I'm developing a system that, when working, will update a given number of rows in DB with an new ID.
Currently I have ~9 million rows and after selecting a small subset of that data (~10k items) I then want to iterate through each of these items and update one column with a new ID.
What I have currently does work but is too slow to be usable so I need to improve it somehow.
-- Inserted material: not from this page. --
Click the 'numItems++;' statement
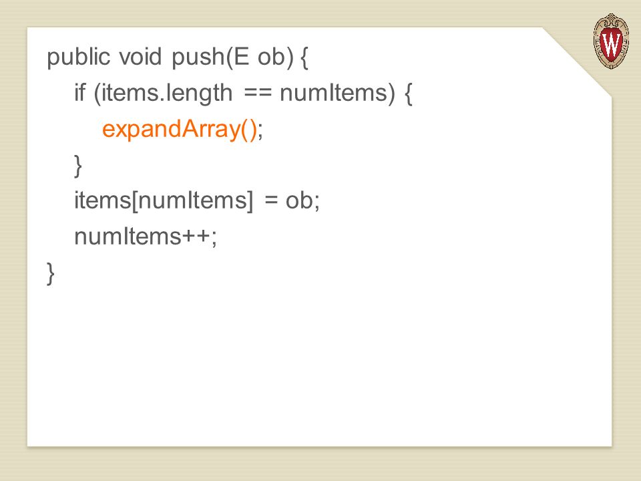Image resolution: width=641 pixels, height=481 pixels. 146,236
Here's the code, this was originally a ForEach loop but I read that 'For' loops on Arrays were quicker so I tried that without much improvement.
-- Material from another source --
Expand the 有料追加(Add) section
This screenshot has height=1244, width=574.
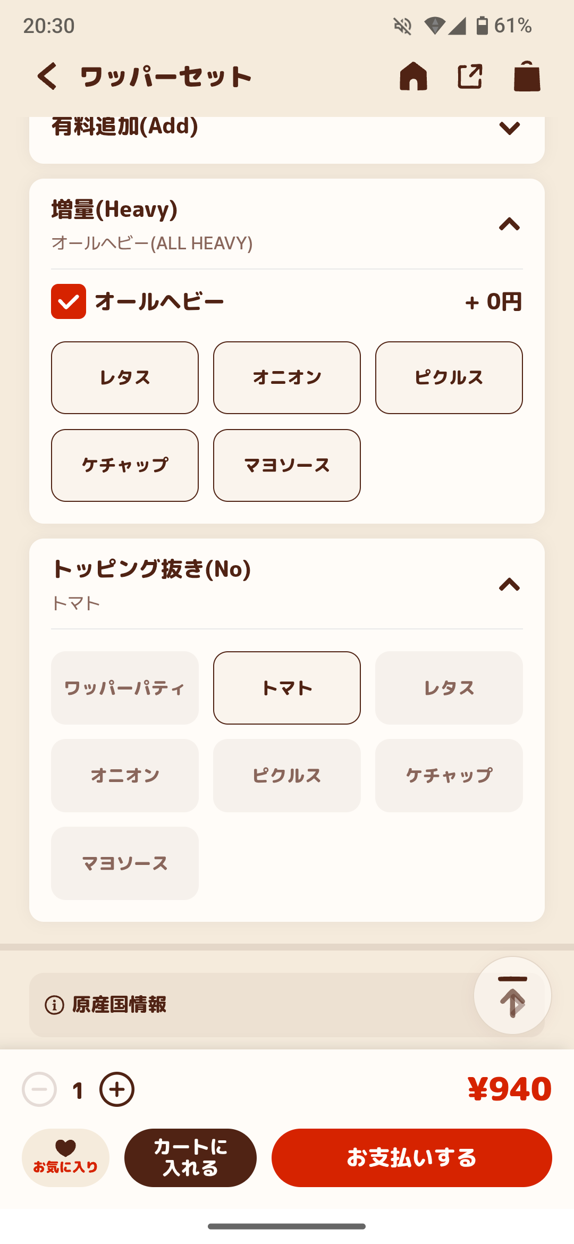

public string UpdateWithNewWidgetId(List<string> allTheWidgetIds, int newWidgetId)
{
var repoPerson = _repositoryFactory.CreateRepository<Person>();
try
{
var person = repoPerson.GetAll(x => fieldToUpdate.Any(val => x.WidgetId == val)).ToArray;
for (int i = 0; i < person.Length; i++)
{
person[i].WidgetId= newWidgetId;
repoPerson.Update(person[i]);
}
repoPerson.SaveChanges();
}
catch (Exception ex)
{
//log error
}
So, the repoPerson returns a list of about 10K items pretty quickly but the foreach loop takes ages and then the SaveChanges (this just does a Context.SaveChanges()) takes even longer.
Initially I had the SaveChanges within the foreach and thought that was my issue, but removing it from the loop hasn't improved things.